> **What you will do**:
[1] In the abstract on t-PA antigen and coronary heart disease, for how many years was the cohort of men monitored?
[2] From the abstract on t-PA antigen and coronary heart disease, quote the passage starting with "Tissue plasminogen activator antigen and" and going on through "A., Whincup PH.".

> **Selected extract**:
__________

Tissue plasminogen activator antigen and coronary heart disease. Prospective study and meta-analysis.
Lowe GDO., Danesh J., Lewington S., Walker M., Lennon L., Thomson A., Rumley A., Whincup PH.
AIMS: To determine whether circulating tissue plasminogen activator (t-PA) antigen concentrations are prospectively related to risk of coronary heart disease (CHD) in the general population. METHODS AND RESULTS: We measured baseline concentrations of t-PA antigen in the stored serum samples of 606 CHD cases and 1227 controls 'nested' in a prospective cohort of 5661 men monitored for 16 years, and conducted a meta-analysis of previous relevant studies to place our findings in context. Tissue plasminogen activator antigen values were strongly correlated with several vascular risk factors, including serum lipids, body mass index, alcohol consumption, and markers of systemic inflammation. In a comparison of men in the top third compared with those in the bottom third of baseline t-PA antigen values, the odds ratio for CHD was 2.20 (95% confidence interval (CI) 1.70-2.85) after adjustment for age and town only, but this fell to 1.48 (1.09-2.01) after further adjustment. Analysis of t-PA as a continuous variable gave similar results. Similarly, when published information on all seven available prospective cohort studies in general populations (2119 cases and 8832 controls in total) was synthesized, the combined odds ratio was 2.18 (1.77-2.69) after adjustment for age and sex only, and this fell to 1.47 (1.19-1.81) after further adjustment. CONCLUSION: Although there is a statistically significant association between circulating concentrations of t-PA antigen and subsequent CHD, additional studies are needed to determine to what extent this is independent from more established risk factors.

__________

> **Information**:
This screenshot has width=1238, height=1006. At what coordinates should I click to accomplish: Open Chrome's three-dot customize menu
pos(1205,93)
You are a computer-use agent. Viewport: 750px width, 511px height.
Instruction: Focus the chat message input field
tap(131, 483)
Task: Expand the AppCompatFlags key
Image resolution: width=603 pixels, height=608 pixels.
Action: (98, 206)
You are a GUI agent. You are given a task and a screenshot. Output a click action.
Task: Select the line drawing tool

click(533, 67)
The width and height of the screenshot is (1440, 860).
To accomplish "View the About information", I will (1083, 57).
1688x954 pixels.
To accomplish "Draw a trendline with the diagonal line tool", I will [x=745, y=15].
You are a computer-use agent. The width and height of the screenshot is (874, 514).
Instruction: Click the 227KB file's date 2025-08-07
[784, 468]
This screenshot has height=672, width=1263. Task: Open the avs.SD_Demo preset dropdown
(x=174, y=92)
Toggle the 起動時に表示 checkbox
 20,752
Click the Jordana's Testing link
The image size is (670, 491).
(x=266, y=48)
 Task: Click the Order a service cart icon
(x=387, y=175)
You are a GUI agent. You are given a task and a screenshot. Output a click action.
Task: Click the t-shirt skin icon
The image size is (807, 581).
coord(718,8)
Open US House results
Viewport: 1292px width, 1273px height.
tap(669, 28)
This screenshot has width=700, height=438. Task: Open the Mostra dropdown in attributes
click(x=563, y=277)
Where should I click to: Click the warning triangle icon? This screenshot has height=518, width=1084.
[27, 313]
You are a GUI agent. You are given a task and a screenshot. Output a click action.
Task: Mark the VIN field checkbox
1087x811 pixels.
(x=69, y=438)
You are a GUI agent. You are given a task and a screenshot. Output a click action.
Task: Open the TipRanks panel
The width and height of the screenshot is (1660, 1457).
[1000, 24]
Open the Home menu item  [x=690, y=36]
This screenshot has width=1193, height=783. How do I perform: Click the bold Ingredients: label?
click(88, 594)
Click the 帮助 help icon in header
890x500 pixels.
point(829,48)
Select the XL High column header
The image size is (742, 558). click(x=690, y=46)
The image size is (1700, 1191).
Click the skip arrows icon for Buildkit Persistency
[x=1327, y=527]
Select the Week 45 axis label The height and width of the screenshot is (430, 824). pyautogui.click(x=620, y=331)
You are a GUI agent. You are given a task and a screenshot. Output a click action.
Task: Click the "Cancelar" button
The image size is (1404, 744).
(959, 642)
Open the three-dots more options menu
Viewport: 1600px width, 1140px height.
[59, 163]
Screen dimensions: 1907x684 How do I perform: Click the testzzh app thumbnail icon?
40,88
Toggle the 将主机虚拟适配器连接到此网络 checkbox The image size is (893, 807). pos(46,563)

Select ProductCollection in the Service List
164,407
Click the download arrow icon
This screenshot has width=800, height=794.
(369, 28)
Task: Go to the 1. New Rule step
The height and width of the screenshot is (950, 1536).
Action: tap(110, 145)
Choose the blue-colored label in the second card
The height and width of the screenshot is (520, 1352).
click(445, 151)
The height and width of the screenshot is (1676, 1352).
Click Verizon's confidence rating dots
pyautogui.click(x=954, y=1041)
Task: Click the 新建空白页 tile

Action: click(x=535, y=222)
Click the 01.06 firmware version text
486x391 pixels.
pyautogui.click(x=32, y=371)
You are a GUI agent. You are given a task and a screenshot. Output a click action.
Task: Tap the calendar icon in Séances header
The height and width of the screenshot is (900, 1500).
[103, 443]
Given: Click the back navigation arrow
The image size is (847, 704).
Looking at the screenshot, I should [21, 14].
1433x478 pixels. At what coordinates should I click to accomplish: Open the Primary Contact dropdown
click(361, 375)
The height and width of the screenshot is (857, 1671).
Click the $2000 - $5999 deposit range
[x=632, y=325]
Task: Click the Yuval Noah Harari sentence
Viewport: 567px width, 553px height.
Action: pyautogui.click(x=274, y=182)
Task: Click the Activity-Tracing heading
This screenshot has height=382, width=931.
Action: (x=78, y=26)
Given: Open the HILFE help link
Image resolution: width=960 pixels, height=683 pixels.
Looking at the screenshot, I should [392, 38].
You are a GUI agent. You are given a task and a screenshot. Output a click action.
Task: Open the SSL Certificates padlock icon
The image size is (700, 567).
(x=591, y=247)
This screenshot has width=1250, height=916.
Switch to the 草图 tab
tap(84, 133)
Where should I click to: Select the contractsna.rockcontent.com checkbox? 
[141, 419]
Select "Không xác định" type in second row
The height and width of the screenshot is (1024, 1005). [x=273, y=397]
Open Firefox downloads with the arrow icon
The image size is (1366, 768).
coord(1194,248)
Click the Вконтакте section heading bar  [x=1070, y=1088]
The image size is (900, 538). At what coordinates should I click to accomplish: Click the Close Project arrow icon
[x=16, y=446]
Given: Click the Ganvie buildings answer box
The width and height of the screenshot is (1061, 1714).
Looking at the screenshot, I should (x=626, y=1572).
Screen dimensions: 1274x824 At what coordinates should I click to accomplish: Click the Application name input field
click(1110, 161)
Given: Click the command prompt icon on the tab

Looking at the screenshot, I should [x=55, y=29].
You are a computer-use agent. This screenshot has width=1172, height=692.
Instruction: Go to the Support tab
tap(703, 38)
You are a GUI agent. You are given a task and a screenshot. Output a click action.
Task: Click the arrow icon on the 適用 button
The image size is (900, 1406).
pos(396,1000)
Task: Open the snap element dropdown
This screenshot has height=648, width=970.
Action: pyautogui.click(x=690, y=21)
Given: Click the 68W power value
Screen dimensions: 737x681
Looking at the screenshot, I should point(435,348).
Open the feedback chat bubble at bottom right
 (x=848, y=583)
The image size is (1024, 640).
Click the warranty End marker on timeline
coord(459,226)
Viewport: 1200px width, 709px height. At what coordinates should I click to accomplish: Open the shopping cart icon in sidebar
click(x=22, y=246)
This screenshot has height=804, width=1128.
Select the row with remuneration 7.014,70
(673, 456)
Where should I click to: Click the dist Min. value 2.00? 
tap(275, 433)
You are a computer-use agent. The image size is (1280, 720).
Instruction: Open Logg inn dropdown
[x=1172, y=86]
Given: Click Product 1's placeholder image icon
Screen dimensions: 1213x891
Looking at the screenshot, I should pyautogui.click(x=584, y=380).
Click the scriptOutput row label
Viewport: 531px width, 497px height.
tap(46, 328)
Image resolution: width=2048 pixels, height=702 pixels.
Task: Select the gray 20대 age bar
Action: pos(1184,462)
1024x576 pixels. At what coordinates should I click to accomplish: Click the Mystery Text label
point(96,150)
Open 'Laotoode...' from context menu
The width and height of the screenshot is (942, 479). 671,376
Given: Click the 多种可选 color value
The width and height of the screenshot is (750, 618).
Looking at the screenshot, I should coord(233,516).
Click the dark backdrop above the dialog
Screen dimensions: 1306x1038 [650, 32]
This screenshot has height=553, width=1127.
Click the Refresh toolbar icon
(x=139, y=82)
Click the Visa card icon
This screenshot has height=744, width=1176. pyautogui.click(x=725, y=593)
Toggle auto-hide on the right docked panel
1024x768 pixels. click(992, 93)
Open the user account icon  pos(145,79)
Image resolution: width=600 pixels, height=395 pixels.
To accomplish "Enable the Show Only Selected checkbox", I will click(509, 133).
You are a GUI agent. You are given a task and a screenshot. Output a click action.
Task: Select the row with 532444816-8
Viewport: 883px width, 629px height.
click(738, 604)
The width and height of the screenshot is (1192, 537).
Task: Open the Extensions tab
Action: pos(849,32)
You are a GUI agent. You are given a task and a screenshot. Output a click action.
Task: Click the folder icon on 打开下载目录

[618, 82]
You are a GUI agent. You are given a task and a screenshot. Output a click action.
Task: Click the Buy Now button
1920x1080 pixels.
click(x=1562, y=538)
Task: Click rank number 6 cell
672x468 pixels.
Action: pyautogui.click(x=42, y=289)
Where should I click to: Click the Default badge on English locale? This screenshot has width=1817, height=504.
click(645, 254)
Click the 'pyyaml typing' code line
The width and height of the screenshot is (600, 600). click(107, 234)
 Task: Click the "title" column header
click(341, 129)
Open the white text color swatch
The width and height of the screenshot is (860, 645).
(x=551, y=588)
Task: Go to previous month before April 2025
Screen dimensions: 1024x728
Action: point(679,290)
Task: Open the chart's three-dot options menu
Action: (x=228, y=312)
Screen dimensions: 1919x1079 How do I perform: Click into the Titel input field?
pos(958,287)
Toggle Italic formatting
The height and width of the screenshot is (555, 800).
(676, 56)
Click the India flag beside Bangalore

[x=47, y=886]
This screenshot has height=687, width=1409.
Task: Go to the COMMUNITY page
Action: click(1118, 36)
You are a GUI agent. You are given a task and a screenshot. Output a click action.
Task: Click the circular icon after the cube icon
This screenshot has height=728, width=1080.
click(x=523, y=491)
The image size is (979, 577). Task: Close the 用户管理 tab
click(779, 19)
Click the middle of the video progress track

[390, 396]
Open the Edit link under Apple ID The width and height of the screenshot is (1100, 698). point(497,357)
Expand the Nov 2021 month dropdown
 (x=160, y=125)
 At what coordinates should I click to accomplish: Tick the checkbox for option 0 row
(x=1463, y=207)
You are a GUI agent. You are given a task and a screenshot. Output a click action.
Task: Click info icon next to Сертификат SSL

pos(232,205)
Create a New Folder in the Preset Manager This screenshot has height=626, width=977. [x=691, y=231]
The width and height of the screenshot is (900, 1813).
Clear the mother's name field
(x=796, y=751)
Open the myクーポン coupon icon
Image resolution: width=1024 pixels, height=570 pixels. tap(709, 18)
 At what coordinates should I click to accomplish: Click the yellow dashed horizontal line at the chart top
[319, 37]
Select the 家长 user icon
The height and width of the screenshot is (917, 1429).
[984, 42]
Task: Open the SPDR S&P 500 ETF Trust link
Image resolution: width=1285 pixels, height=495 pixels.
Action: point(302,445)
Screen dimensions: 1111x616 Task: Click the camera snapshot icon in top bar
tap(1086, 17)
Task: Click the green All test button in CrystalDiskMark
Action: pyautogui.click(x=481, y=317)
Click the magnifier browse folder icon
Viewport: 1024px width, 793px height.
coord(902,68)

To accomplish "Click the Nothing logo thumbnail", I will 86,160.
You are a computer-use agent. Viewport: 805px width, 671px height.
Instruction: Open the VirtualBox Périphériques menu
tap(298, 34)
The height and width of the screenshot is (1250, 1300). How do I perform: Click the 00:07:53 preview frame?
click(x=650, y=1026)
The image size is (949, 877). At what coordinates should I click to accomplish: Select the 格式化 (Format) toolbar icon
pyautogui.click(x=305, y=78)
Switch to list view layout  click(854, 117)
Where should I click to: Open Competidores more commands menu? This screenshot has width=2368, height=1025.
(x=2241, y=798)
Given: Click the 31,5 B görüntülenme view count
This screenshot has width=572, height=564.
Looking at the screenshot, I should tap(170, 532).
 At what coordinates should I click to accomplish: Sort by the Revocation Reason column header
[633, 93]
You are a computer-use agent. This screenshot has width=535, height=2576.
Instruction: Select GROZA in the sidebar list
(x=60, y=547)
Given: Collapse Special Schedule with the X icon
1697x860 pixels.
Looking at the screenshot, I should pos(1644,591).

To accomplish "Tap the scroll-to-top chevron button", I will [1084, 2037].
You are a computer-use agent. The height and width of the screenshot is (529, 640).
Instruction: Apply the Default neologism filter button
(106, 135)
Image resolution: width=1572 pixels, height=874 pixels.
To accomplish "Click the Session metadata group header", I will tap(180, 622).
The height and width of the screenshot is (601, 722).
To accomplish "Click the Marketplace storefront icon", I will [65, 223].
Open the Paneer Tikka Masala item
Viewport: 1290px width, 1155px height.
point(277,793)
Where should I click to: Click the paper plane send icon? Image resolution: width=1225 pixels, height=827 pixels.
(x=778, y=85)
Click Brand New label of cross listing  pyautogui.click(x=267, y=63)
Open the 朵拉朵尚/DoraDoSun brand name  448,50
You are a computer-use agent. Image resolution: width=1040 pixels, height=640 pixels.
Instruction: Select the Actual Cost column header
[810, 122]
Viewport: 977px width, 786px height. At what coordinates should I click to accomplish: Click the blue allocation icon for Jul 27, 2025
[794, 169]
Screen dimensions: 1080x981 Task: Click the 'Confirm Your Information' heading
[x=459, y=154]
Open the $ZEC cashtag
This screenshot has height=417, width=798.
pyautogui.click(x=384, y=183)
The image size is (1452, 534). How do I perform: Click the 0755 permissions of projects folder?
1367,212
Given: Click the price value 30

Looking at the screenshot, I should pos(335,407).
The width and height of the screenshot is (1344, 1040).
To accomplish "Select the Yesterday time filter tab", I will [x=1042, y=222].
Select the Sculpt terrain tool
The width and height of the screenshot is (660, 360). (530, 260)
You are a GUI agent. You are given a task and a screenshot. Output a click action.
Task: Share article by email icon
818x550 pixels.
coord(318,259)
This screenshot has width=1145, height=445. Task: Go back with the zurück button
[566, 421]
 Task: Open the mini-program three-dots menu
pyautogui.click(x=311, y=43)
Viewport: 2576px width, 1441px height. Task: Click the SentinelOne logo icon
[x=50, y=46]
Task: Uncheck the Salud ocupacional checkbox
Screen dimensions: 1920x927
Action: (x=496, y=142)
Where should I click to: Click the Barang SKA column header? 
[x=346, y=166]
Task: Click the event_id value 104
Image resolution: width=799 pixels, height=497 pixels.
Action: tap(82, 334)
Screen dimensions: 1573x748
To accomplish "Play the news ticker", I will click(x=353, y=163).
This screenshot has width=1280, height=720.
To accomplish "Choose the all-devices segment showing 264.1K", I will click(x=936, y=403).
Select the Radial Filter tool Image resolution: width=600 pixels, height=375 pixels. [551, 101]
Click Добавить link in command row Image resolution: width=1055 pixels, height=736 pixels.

__________

> **Solved problems**:
[1] 16 years

[2]
Tissue plasminogen activator antigen and coronary heart disease. Prospective study and meta-analysis.
Lowe GDO., Danesh J., Lewington S., Walker M., Lennon L., Thomson A., Rumley A., Whincup PH.